To begin, open the image you want sharpened in Lightroom and go the Develop module – a quick way to access the Develop module is to use the keyboard shortcut ‘D’. Inside the Develop module, scroll down through the options until you find the ‘Detail’ section of the module; to jump to this section use the keyboard shortcut ‘Cmd + 5’ (Ctrl + 5 for Windows).
You will notice that the ‘Detail’ section displays a part of your image zoomed into 100%. It is crucial when sharpening your image to always check how the image looks zoomed into 100%, you can quickly zoom in and out of the actual image using the keyboard shortcut ‘Cmd + ‘plus’’ (Ctrl + ‘plus’ for Windows). Sharpening strongly affects image noise – it is important that you check the noise levels in the image. Be sure to check the shadow areas compared to neutral areas. Checking for noise will give you an idea how much sharpening you can apply to the image, or if perhaps you need to first reduce noise or only use selective sharpening.
The Detail section of the develop module has four settings you can change to affect sharpness. Amount – controls the level of sharpening applied to the image. Radius – affects the size of the area surrounding the lines and edges in the image; increasing the contrast ratio of those edges is what creates a sharpening effect. Detail – affects the tolerance to which edges will be sharpened; the higher the slider the more individual edges in the image will be selected for sharpening. Masking – controls the area of the image around the subject that is sharpened. This feature can work extremely well by sharpening only subject and not the background if the two are well separated from each other.

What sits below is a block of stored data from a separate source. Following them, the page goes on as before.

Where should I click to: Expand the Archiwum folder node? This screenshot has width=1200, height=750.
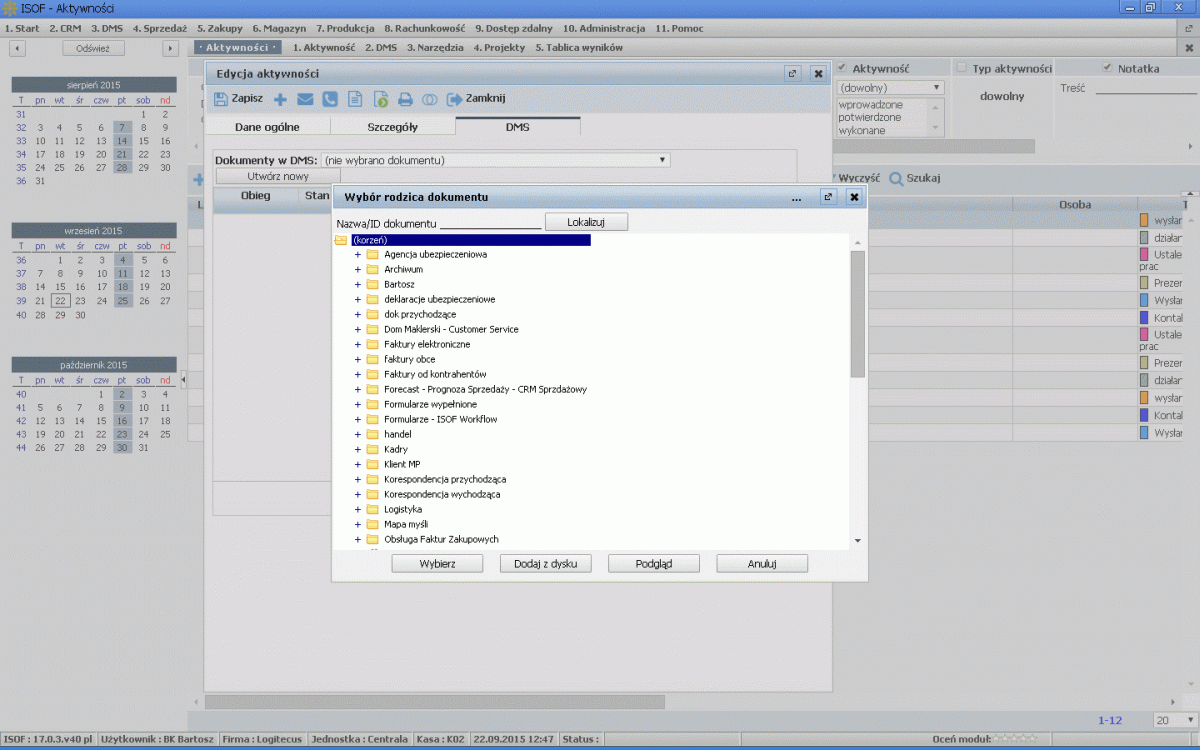358,270
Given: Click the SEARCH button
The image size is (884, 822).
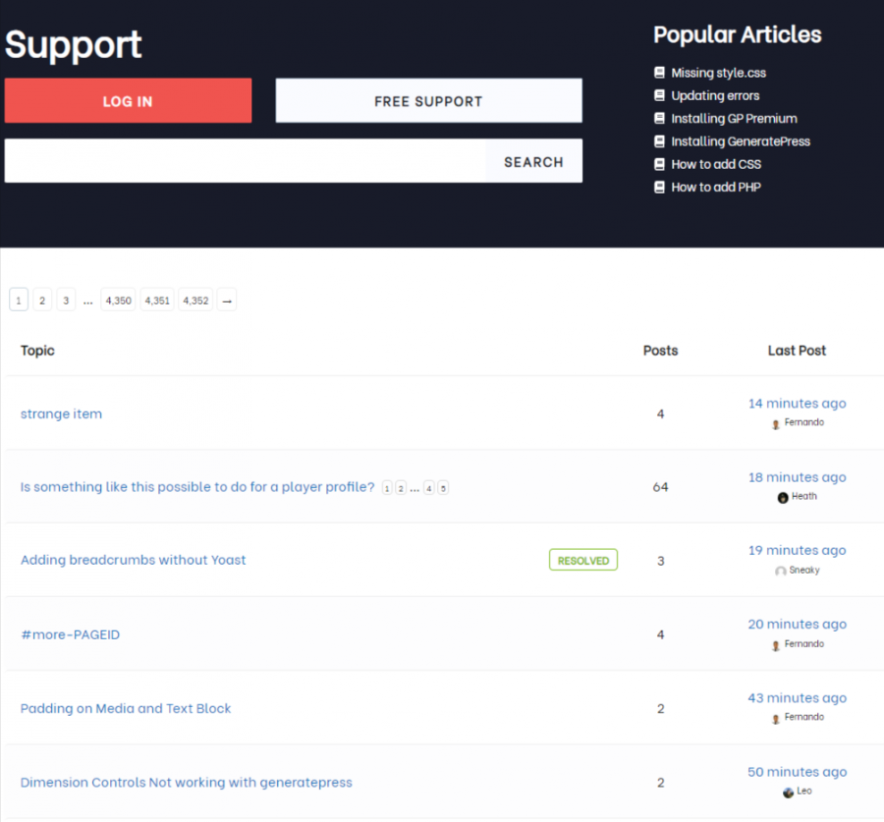Looking at the screenshot, I should tap(533, 161).
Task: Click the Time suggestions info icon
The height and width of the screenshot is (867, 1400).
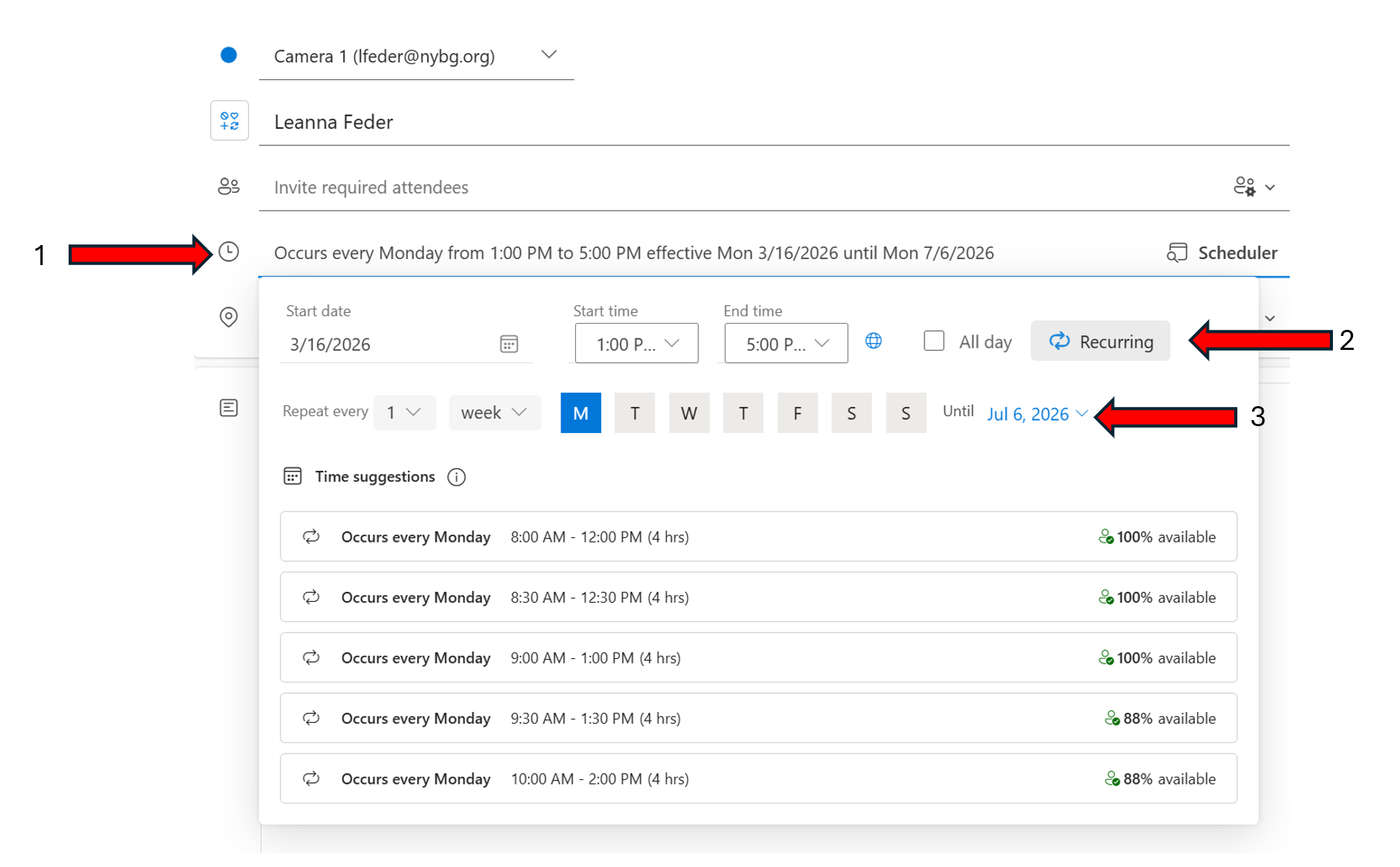Action: pyautogui.click(x=456, y=477)

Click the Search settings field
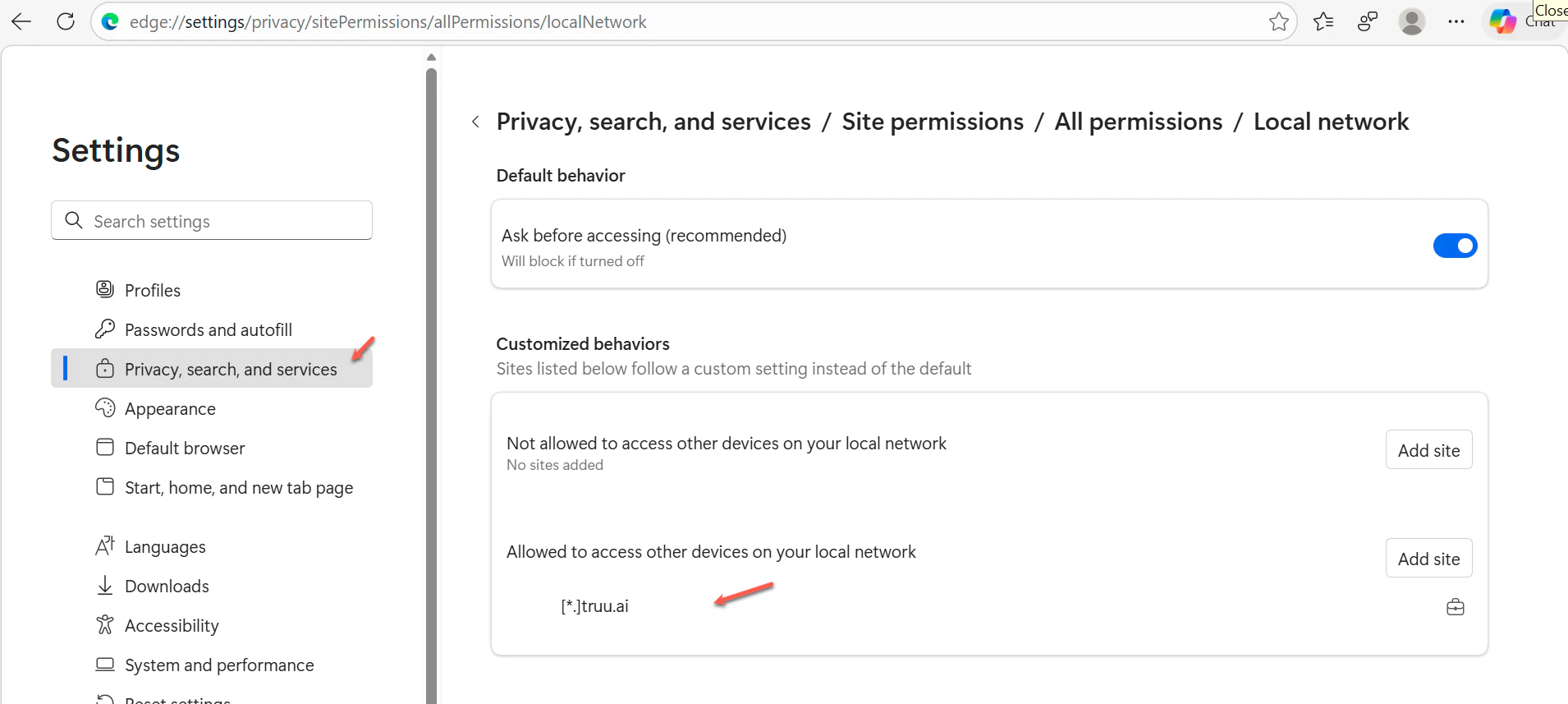212,221
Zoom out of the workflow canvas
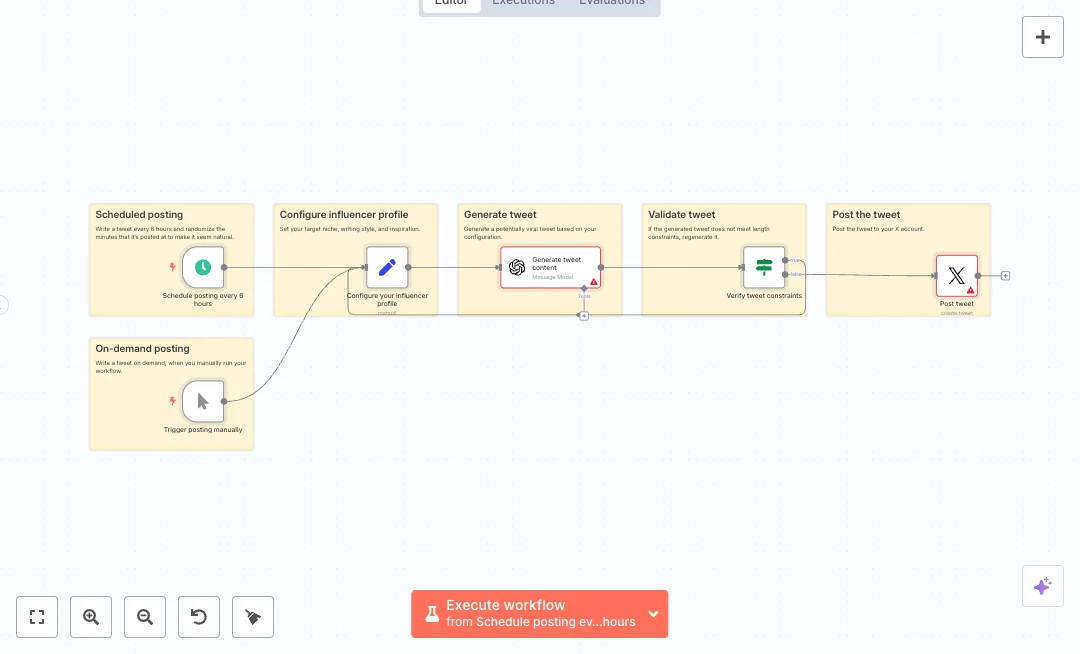The width and height of the screenshot is (1080, 654). [x=145, y=617]
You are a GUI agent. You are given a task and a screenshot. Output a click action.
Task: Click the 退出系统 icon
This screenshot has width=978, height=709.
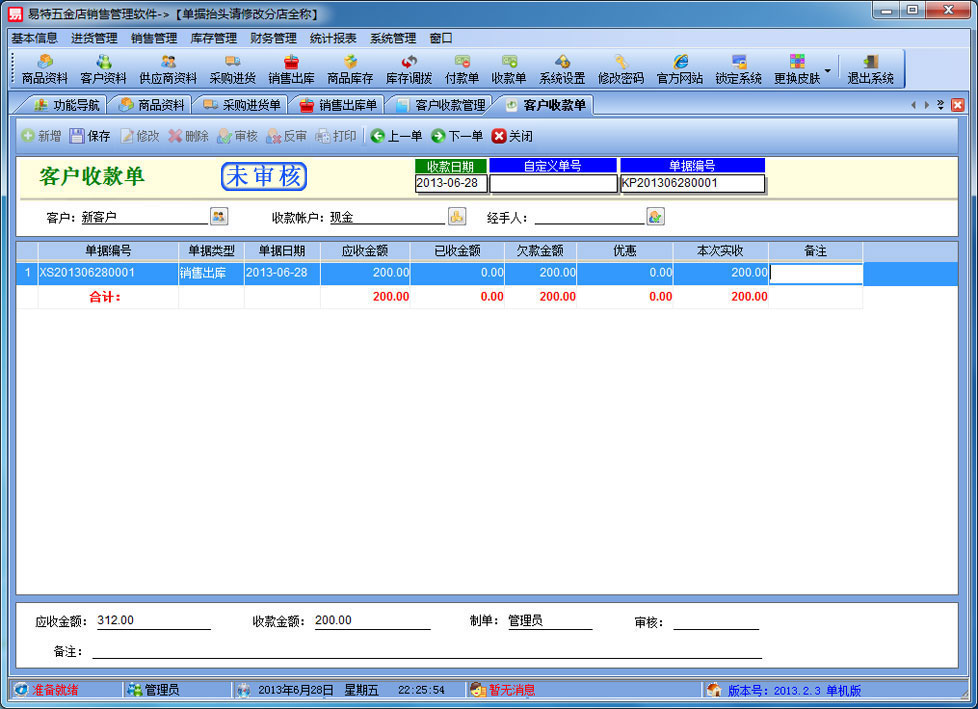point(871,69)
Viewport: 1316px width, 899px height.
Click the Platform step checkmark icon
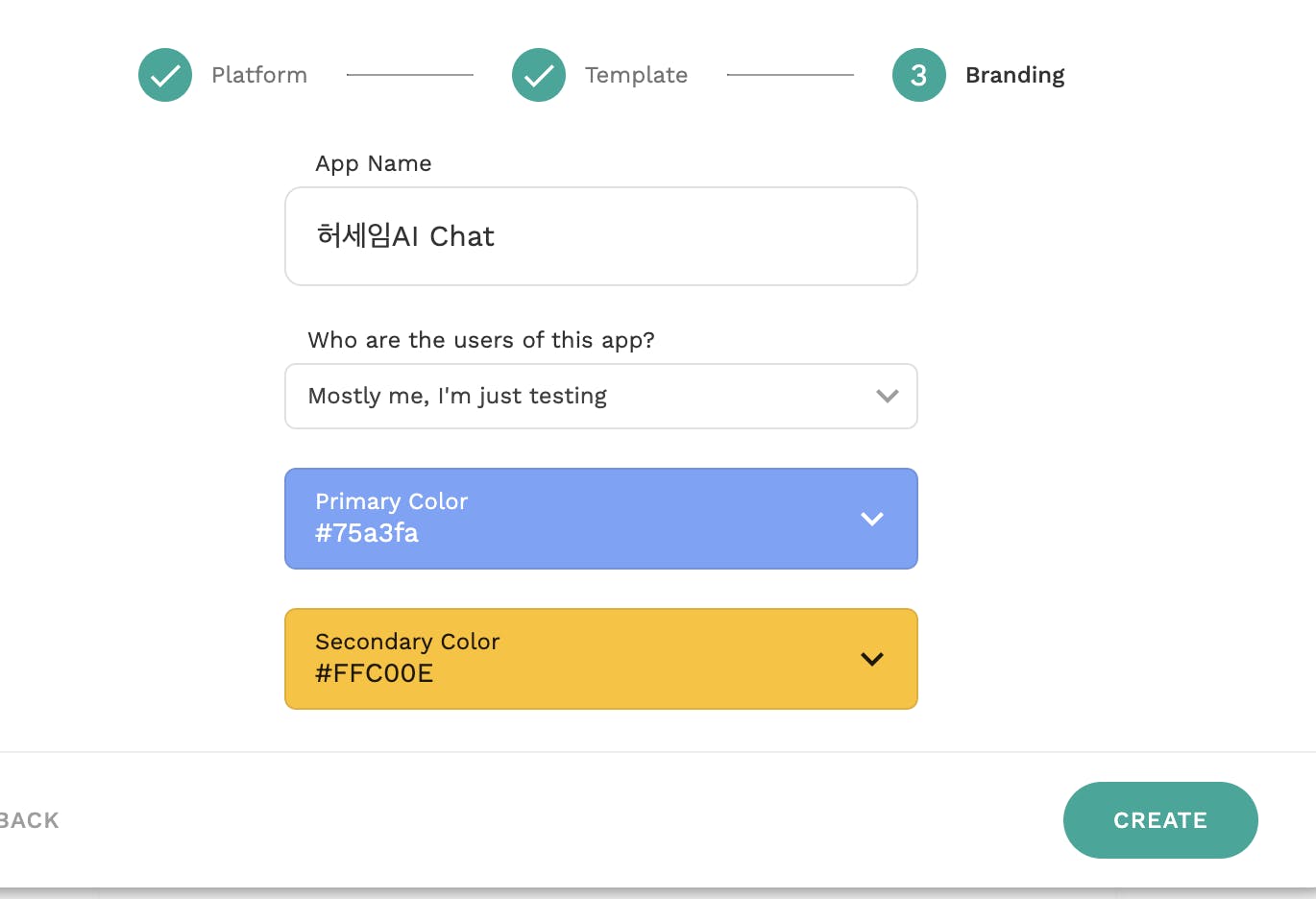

A quick tip that can help you check what effect these sliders are having on your image is to hold the ‘Option’ key (Alt for Windows) while holding the slider. Lightroom will gray out, black out or desaturate the image depending on which adjustment you are changing and reveal the sections of the image being affected.
When sharpening, there are a few things to look out for. First, you want to avoid seeing jagged lines in the image. It becomes most visible with straight lines. Often, this is caused by the radius being set too high. Second, check the level of noise in the image, you are expected to get some increase in noise. Third, when sharpening, beware of areas that are out of focus, you want to avoid adding sharpening to the edges that are supposed to be blurred. Often times the ‘Masking’ slider can help minimize this issue.
To add selective sharpening to your image you will have to use either the Graduated Filter tool, accessed by keyboard shortcut ‘M’, or the Radial Filter tool, accessed using the keyboard shortcut ‘Shift + M’. When it comes to selective sharpening, the best bet is to use the Radial Filter tool, simply because it allows for more precise area selection for sharpening. If you wish to use the Graduated Filter tool, have a look at our tutorial on how to use it; however, as an example for this tutorial, a Radial Filter will be used.
Select the Radial Filter tool, and drag it around the areas you wish to sharpen. In the case of the example image, those are the eyes of the model. Once you highlight the areas, go to the settings of the Radial Filter tool, find the Sharpening slider and adjust it to increase sharpness in that specific area.
If you are happy with how your image looks you are almost ready to export it; however, if you export the image as it is while lowering the resolution, you will notice that with the lower resolution the sharpness has decreased as well. That is because pixels contain detail – deleting them erases some of the fine detail of the image resulting in a softer appearance. You will need to sharpen the image to compensate for the down-scaling. In Lightroom, this step has been made extremely simple.
When you are ready to export your image, go the Export panel found through the Lightroom toolbar. A new dialog box will open where you will be able to set a number of parameters for the exported image. Find the ‘Image Sizing’ section and set the dimensions of the image. Afterward, right underneath you will find the ‘Output Sharpening’ section – it might have only a few options, but it does a fairly good job at calculating just how much sharpening you need depending on how much down-scaling has occurred. Usually the ‘Standard’ amount of sharpening will do the trick; however, if you find any of the over-sharpening signs mentioned earlier, go back and export your image again, using a lower setting.